Noble: The upper-crust background, covering all manner of nobles from the militaristic to the foppish. Proficiency in History and Persuasion from your classical education, and your background feature not only gives you some basic social benefits from being privileged, and you can get audiences with local nobles.
Knight: Even moar military nobles. Instead of the noble's many social benefits, you gain three henchmen who can help you do things. They don't fight, and they'll bolt if you treat them like shit (meaning this is theoretically one of the few background features that can be permanently lost, although if that happens your DM is either a dick or you deserve it). But beyond that, they can do a lot of other mundane tasks, and can be given your signet ring and such to grease the wheels for the party.
Outlander: The ranger to the Entertainer's bard, the Outlander is a backwoods country bumpkin who's used to hard living in the wilderness. Offers proficiency in Athletics and Survival, and has a background feature that, unlike the social benefits of others, improves your ability to navigate and lets you feed yourself and up to five people without skill checks required, so long as it's not an area of wasteland where nature's bounty is too scarce to allow that.

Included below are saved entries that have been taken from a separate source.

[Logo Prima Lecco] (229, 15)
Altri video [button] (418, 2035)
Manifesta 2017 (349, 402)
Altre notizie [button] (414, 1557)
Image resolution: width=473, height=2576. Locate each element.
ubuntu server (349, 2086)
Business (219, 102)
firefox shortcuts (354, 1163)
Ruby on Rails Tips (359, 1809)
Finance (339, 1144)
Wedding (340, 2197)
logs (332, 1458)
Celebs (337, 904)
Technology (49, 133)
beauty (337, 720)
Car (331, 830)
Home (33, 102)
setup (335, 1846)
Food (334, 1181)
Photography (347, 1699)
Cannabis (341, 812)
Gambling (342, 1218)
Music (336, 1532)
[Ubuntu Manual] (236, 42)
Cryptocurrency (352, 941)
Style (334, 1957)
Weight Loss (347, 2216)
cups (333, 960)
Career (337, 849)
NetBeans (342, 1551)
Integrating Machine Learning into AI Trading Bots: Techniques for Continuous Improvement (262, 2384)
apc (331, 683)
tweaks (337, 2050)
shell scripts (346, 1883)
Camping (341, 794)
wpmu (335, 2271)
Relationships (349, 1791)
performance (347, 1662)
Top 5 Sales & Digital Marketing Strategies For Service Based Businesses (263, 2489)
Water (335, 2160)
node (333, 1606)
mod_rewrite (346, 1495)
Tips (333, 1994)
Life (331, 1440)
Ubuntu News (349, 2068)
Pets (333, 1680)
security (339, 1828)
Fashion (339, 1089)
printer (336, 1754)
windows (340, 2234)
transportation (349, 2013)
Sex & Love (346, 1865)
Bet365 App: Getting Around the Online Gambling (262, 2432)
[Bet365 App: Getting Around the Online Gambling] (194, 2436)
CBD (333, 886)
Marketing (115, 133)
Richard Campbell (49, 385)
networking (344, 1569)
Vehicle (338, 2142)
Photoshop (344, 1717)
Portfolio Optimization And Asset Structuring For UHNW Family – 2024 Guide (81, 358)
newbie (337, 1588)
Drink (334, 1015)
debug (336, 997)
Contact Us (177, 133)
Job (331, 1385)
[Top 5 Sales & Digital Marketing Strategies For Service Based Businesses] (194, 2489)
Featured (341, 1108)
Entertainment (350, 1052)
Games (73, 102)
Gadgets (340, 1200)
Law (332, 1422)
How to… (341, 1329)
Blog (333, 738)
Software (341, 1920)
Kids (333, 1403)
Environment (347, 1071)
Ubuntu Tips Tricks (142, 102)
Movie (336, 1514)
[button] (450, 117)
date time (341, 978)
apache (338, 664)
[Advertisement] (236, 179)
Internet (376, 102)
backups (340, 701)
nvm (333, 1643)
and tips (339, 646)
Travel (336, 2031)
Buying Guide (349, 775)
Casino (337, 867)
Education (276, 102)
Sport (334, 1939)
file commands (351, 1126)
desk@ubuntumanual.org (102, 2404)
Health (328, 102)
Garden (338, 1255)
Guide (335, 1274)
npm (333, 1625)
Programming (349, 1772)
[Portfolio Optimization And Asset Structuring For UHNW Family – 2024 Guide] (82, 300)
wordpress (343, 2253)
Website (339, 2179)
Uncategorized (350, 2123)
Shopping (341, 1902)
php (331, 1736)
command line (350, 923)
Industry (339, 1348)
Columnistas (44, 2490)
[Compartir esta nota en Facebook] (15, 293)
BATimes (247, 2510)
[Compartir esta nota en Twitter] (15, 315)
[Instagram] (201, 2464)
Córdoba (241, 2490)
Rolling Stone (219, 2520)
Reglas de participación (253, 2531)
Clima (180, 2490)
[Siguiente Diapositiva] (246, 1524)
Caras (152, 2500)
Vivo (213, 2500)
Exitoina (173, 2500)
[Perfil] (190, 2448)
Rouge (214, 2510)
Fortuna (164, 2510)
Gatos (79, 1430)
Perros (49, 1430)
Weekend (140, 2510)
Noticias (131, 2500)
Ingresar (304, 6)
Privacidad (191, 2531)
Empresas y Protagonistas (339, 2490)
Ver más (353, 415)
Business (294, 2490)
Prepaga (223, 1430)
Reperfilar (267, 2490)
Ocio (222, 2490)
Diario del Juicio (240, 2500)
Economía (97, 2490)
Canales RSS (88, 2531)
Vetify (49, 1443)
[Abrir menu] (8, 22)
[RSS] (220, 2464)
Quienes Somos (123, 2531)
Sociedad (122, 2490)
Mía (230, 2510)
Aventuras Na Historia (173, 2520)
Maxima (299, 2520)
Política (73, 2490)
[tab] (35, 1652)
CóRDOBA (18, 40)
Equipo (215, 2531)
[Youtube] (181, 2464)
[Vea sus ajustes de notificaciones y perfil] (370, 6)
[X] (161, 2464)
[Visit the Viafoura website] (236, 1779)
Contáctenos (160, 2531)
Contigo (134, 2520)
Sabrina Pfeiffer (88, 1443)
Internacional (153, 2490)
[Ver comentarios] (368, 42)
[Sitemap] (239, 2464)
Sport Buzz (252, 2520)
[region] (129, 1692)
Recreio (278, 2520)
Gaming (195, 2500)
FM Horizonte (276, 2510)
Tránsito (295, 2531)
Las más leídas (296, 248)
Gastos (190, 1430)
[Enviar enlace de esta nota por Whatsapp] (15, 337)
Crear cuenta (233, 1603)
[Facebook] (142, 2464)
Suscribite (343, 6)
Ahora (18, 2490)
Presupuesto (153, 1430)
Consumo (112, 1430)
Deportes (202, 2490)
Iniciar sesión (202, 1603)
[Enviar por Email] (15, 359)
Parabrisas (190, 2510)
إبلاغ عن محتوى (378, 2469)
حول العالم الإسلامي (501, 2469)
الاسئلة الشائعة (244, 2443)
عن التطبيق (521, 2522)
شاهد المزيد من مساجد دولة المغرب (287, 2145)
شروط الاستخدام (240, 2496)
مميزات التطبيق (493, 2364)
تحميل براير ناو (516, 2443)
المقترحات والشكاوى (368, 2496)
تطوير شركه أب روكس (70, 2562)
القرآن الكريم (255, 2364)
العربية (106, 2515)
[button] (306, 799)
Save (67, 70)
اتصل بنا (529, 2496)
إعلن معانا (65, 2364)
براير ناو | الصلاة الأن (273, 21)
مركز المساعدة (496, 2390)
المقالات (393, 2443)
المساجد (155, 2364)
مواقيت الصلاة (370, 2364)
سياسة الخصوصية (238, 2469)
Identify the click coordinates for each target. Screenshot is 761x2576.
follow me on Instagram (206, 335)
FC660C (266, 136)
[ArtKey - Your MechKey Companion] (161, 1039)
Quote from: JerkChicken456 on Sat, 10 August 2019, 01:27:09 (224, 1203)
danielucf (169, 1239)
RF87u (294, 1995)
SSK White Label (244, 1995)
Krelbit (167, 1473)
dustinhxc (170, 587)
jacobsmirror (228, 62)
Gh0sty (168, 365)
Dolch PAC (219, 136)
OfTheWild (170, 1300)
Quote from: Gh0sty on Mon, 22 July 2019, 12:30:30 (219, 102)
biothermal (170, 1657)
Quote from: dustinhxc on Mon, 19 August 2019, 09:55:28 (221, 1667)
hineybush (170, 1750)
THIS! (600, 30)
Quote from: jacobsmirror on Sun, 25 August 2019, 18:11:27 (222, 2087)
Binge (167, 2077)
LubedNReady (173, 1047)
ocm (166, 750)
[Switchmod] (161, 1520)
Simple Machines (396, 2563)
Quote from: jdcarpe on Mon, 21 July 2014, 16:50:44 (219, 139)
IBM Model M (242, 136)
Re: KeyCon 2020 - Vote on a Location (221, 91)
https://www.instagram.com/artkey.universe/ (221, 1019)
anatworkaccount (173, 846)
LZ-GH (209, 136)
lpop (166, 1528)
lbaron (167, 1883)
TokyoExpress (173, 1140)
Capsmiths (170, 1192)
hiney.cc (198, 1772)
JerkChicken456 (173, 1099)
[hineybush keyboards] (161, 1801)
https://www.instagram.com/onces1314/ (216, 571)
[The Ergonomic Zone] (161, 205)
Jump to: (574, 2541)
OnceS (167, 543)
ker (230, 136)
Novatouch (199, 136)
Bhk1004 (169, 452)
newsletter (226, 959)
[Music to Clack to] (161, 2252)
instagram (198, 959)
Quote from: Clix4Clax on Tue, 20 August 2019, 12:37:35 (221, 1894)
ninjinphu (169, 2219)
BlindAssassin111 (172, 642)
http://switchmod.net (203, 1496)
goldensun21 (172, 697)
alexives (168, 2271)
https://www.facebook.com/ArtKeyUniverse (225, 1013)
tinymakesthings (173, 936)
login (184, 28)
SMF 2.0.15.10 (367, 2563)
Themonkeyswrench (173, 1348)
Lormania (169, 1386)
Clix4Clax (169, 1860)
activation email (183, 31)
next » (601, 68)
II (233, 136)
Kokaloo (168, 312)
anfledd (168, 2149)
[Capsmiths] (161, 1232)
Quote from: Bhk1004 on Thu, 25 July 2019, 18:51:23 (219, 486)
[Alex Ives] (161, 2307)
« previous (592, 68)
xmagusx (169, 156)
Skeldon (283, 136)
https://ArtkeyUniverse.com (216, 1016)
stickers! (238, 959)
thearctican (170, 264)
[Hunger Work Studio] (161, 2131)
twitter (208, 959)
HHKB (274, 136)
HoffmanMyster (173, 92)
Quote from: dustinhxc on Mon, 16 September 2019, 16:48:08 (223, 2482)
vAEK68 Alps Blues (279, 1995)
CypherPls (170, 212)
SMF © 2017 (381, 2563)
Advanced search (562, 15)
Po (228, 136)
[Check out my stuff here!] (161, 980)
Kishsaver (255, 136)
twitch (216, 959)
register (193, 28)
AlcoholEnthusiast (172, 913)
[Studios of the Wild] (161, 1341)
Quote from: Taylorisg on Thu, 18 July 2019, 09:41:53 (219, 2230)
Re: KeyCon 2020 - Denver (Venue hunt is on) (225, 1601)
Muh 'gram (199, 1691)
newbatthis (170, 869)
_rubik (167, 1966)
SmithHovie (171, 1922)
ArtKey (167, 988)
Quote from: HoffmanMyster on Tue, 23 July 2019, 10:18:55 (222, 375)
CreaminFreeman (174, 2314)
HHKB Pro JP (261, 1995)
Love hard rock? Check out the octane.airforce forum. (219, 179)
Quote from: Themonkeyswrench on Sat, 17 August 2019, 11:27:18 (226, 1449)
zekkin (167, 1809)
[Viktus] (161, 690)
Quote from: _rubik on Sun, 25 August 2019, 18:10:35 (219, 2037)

Sage: The "went to college" background, meaning you can pick your major. You're proficient in Arcana and History, and your background feature gives you the ability to recall where, exactly, you can go to try to unearth information you might need, though it notes that this power can sometimes just tell you "I 'unno, lol." Most DMs will, hopefully, not screw you out of your background's big feature unless you try to ask for the secrets of the cosmos or something.
Sailor: Just what it sounds like. Offers proficiency in navigator's tools and water vehicles along with Perception and Athletics. Your background feature lets you easily secure passage for your party during sea travel via your waterside connections, though doing so means that you'll have to help out along the way.
Pirate: The obvious sailor variant. Instead of the sailor's background feature, you've got a reputation, deserved or not, as a mean son-of-a-bitch, meaning that you can get away with some minor criminal offenses, like breaking down doors or skipping out on your tavern bill, because people are too scared of you to confront you or to call the cops.
Soldier: Hoo-hah. Another beautiful day outside of this man's army. You're proficient in Athletics and Intimidation, and you still have your old military rank, meaning you can throw some orders around and lower-ranking people will obey, you can temporarily requisition supplies like horses and carts, and you can usually get access to friendly military fortresses and checkpoints.
Urchin: It's a hard knock life. You grew up on the mean streets, and to get by you got proficient with Stealth, Sleight of Hand, and thieves' tools. You also have a cute pet mouse and a memento of your poor dead, dead parents, because dawww. Your background feature lets you easily navigate urban environments, moving through them twice as fast as normal out of combat.
The image at the top is nice, but there is one problem I have with it:
Strengh, dex and so on are attributes ( which are called abilities in 5E to add confusion), not skills.
For 5E the image should replace the term "skills" with "abilities" or change it to "athletics lets you crush tomatoes, acrobatics lets you dodge tomatoes, . . ." and so on.